▶ [Exercise directions] Find every line in the records that contains the word "Viewport" and copy each one out. Case counts.

▶ [Records for this exercise]
=-=-=

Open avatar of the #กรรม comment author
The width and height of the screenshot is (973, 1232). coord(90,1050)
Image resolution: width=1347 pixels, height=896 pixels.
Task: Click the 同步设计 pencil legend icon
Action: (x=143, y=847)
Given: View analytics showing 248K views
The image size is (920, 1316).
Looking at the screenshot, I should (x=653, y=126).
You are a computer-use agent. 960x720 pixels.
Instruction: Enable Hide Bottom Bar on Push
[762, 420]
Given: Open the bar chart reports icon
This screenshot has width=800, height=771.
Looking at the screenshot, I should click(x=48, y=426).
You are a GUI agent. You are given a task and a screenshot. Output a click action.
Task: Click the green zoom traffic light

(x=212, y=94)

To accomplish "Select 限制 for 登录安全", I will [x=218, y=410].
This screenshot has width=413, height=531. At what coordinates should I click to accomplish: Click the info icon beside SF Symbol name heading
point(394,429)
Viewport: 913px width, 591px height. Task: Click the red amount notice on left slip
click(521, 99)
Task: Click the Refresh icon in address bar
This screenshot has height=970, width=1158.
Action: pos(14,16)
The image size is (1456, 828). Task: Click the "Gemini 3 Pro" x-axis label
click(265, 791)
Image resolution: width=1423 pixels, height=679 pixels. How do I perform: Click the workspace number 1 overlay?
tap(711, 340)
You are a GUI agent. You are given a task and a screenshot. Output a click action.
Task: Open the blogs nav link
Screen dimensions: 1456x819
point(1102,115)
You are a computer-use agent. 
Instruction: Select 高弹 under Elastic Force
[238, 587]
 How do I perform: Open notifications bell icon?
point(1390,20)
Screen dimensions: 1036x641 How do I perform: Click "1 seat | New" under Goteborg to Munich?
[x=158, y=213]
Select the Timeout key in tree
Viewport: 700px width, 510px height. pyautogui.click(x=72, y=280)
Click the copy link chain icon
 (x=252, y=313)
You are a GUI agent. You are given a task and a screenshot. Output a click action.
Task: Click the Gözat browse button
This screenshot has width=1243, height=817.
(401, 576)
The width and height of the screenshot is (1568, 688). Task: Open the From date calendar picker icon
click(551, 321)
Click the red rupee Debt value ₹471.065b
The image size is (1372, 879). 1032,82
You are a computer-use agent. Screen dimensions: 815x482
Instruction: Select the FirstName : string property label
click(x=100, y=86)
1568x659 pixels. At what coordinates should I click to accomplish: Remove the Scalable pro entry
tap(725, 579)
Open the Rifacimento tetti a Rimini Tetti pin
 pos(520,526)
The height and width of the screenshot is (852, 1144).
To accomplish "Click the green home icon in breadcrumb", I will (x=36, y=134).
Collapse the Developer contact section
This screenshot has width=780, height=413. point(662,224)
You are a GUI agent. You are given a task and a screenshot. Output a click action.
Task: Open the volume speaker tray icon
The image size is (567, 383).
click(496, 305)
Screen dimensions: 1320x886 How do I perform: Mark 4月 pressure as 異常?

=-=-=

▶ [Reply]
Viewport: 913px width, 591px height. Task: Click the red amount notice on left slip
Viewport: 700px width, 510px height. pyautogui.click(x=72, y=280)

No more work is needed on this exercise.